(Brief): Within the data below, count the lines that include the word "legend". Provide the number and nothing further.

(Information given):
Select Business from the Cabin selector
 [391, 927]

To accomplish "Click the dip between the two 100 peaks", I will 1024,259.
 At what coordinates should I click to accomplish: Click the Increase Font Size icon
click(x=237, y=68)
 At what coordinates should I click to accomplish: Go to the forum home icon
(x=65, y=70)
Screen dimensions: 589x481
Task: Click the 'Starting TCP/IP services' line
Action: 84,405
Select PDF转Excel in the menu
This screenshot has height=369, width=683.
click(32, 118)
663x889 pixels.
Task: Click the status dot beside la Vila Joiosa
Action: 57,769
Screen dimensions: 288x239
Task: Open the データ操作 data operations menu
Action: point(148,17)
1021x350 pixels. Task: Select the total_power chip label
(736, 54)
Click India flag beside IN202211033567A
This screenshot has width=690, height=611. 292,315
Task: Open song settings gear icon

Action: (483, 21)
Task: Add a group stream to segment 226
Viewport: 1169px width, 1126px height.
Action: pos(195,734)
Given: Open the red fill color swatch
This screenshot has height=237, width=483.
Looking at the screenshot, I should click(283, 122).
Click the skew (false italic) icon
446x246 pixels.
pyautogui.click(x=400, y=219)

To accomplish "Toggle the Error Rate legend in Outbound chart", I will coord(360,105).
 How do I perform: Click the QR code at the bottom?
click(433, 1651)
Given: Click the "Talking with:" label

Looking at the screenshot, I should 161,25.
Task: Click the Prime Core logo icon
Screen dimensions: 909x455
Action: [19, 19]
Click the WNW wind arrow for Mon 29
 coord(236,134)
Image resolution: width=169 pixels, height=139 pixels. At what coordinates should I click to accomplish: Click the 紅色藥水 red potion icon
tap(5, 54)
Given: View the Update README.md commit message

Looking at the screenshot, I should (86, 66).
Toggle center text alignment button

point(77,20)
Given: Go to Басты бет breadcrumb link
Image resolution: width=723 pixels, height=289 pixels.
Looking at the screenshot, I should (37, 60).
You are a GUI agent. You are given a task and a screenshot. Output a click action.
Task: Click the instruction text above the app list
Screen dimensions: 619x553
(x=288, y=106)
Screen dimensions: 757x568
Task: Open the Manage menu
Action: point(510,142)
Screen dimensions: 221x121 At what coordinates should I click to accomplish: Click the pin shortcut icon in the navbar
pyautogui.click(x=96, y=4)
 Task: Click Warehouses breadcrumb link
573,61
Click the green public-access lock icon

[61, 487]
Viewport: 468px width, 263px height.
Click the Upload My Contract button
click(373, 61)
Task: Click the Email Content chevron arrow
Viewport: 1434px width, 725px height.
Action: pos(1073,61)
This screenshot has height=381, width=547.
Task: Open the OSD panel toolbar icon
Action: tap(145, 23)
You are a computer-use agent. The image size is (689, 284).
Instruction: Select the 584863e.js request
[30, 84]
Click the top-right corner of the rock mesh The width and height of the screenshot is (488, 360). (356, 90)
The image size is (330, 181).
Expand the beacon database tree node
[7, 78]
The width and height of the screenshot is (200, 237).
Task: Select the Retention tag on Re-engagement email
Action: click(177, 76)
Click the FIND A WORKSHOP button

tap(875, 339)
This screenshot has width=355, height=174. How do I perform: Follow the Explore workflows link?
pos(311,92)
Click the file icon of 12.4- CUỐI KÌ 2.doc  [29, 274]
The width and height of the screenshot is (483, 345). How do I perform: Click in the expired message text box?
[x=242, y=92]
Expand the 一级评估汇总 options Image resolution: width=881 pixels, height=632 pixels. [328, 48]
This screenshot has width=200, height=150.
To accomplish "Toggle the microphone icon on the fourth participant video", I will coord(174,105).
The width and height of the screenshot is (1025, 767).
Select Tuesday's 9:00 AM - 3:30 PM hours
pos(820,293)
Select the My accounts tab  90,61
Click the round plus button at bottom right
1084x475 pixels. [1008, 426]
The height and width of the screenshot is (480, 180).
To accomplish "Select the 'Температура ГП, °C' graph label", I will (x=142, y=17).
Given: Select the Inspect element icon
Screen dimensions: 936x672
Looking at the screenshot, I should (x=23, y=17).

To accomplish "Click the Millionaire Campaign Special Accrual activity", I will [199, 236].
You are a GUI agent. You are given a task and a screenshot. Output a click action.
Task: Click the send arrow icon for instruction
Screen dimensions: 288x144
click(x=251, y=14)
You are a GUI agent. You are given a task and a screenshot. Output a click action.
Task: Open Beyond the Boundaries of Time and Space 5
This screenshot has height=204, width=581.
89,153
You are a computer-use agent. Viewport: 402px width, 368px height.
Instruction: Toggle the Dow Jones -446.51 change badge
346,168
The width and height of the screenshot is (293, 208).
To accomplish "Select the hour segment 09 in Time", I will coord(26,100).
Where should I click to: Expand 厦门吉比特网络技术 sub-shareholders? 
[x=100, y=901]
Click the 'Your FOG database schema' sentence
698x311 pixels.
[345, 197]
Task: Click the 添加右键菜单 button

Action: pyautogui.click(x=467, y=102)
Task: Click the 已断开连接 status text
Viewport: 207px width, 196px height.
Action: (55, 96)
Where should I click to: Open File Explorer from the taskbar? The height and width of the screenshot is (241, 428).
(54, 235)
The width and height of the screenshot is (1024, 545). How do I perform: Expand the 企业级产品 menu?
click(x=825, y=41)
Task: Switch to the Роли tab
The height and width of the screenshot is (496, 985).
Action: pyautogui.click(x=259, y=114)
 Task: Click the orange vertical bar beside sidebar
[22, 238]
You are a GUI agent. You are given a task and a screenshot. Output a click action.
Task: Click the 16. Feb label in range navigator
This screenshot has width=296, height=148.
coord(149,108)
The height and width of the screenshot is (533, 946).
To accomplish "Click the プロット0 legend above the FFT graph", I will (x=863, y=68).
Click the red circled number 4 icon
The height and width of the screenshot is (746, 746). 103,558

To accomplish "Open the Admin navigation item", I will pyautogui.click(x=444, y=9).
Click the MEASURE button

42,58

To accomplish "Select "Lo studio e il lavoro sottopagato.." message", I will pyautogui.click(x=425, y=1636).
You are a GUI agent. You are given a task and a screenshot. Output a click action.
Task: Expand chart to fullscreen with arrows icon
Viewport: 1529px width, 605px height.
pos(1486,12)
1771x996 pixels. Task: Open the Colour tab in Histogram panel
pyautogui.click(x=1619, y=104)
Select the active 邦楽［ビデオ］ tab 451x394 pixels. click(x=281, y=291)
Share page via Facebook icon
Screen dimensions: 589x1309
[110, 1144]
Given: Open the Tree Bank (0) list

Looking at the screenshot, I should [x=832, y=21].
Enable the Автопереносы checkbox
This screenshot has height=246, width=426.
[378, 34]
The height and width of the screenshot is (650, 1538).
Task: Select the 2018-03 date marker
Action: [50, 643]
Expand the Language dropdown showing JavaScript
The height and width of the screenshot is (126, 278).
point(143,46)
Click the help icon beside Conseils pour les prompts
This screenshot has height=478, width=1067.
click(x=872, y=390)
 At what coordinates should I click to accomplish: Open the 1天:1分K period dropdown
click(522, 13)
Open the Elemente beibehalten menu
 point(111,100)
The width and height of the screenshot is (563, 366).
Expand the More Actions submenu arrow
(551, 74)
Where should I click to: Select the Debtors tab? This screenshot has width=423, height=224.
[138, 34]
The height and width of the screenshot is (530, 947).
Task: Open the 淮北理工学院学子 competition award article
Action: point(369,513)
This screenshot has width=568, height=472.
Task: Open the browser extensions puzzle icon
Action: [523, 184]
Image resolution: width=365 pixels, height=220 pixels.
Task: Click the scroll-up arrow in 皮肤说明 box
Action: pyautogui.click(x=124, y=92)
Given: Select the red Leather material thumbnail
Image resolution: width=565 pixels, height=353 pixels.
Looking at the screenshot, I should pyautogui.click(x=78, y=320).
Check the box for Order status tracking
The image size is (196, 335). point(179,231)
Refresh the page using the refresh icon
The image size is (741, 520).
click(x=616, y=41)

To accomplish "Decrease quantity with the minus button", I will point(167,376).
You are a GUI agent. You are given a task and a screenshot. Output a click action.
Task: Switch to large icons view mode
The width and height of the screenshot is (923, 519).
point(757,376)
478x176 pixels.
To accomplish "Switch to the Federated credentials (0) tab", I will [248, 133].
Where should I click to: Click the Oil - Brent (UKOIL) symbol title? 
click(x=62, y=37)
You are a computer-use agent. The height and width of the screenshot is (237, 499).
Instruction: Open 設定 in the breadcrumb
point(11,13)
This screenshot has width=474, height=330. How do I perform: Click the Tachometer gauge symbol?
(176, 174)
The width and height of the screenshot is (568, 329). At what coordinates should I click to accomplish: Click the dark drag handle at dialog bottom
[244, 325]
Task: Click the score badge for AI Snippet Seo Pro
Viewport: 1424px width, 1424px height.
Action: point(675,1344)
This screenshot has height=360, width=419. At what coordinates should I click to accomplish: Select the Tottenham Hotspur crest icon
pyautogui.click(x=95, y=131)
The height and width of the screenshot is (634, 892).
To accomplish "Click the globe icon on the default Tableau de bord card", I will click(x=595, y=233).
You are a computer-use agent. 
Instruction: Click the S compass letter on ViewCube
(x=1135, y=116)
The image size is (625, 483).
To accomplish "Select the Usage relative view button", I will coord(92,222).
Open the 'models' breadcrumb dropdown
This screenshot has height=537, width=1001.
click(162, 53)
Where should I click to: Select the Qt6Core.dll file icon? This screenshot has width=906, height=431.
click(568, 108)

(Finished exercise): 2